The first minute of the album is spent watching a tidal wave swelling upward, Nate Kinsella’s scene-setting vocal drone stirring a knotty, portentous drum beat from the first person to leave the band during the making of LP4. When Mike Kinsella’s instantly recognizable voice sings “If I ever set sail/ Promise you won’t wait for me,” it’s as if the brooding one heard seconds earlier was a false memory, the last sentence in a journal entry before the spoken confession. The way he pronounces the word “eschewed” is unbearably tender. But the first truly quotable line is this: “God never taught me how to swim,” the haunting drone prepares him for the punchline, “Just how to sink.” The expected release of twinkly guitars is too brief to offer catharsis; instead, it’s subsumed by Cory Bracken’s vibraphone, which earns a moment in the spotlight before Steve Lamos swarms back in, sounding far more distant this time. Atop a voluminous outro, an electric guitar seems to travel great lengths to trace notes across a familiar scale: a solo straining to detach itself from the epic whole.
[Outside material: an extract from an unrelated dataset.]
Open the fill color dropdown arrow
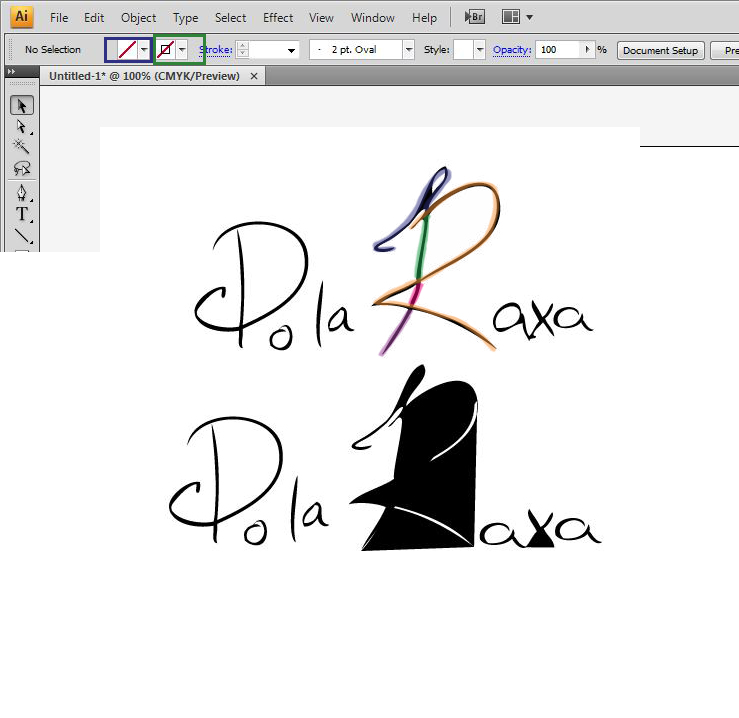Viewport: 739px width, 718px height. pyautogui.click(x=144, y=49)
2. No Feeling [feat. Brendan Yates]

A slow dance with the goddess of the night, a wispy single embracing bottomless anhedonia – of course this is a promotional single standing out from the rest, almost comforting by American Football’s standards. Mike Kinsella apparently had plans to incorporate the voice of Turnstile’s Brendan Yates as part of a gang vocal, but staying in the bleary range of Never Enough’s similarly oceanic atmosphere feels natural. Yet fans are still likely to scream along to it, not least the line that appears in parentheses on the lyric sheet: “I honestly never planned on getting old…” It happens to the worst of us. 
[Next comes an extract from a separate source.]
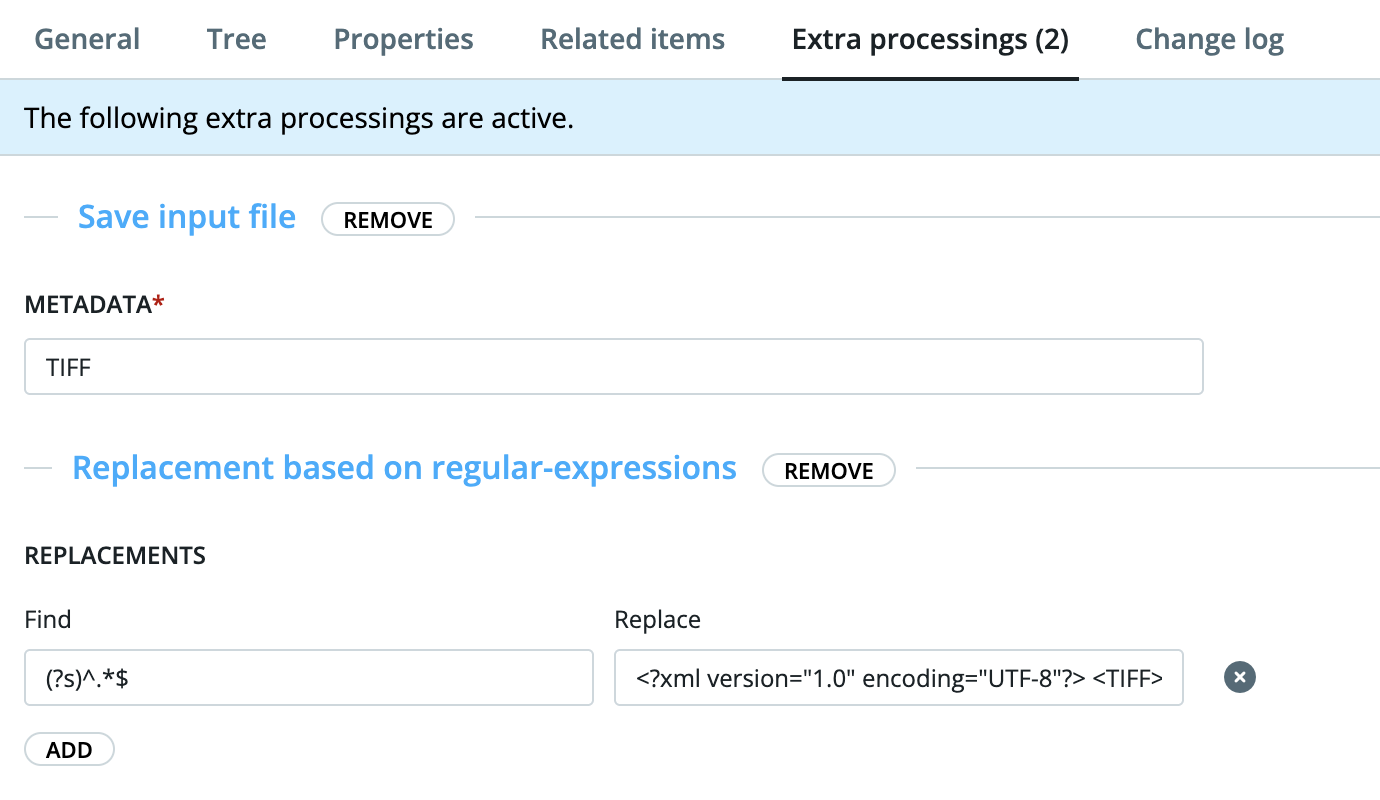Go to the Properties tab
1380x800 pixels.
point(404,40)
3. Blood on My Blood [feat. Caithlin De Marrais]

It’s time for Nate Kinsella’s bass to groove over floating electronics, taking slight precedence over Lamos’ drums. But it doesn’t take long for the guitars to stumble upon a beatific melody, carving such lovely interplay with the vibraphone they almost undercut the line “I fucked with lonely” – a sinewy arrangement sounding more like a full-fledged organism. Rather than an extension of Kinsella’s regret, Caithlin De Marrais of Rainer Maria comes in sounding more like another character in the story, the she in, “I believed she could save me but my passions betrayed me again.” Boldly, Kinsella spills the words “murder” and “blood” all over the mystery that has attracted fans to American Football.

4. Bad Moons

The album’s lead single confirmed that Kinsella isn’t mincing words; even at its most depressive American Football has been a relatably modest band, but ‘Bad Moons’ finds the singer unafraid to tip over the line of respectability. Phrases like “wilted wife” and “new kinks” stand out, adding a sting to the spectre of divorce that hangs over LP4. The devil’s in the details, he reminds us earlier, and, refusing to spare them, sacrifices everything to the darkness. Goddess Nyx presides over the towering instrumental, surging for a moment of catharsis that feels too brief in the context of an eight-minute epic. But it’s natural that the band’s exit is sedated, the reverb turned up, the bass counteracting its own low end, like a migraine quelled with pink noise. 

5. The One With the Piano

‘A Conversation Between the Piano and Trumpet’ would be a more accurate title; if anything, the trumpet leads, and the piano responds, tearful and slightly atonal. A stretch of silence accentuates the live nature of the recording; drumsticks clicking, chatter, and someone tripping over wire to inadvertently end Side A with the most fitting words: “I’m sorry.” 

6. Patron Saint of Pale

The band leans into the jazzy sensibility teased in the record’s first half, a slightly off-kilter approach that matches the twisted playfulness of Kinsella’s lyrics. As if granted permission by ‘Bad Moons’, it emotes beyond the abstract poeticism that marks the first few songs, choosing instead to take shots: “Subjective truths that once filled a forever home now fill two.” Additional vocals by Stella Sen and Lila Deckenbach paint a picture of that home, the kind where children play oblivious to the adults’ bickering, let alone their silent struggles. It’s dramatic without necessarily reaching for something grandiose. 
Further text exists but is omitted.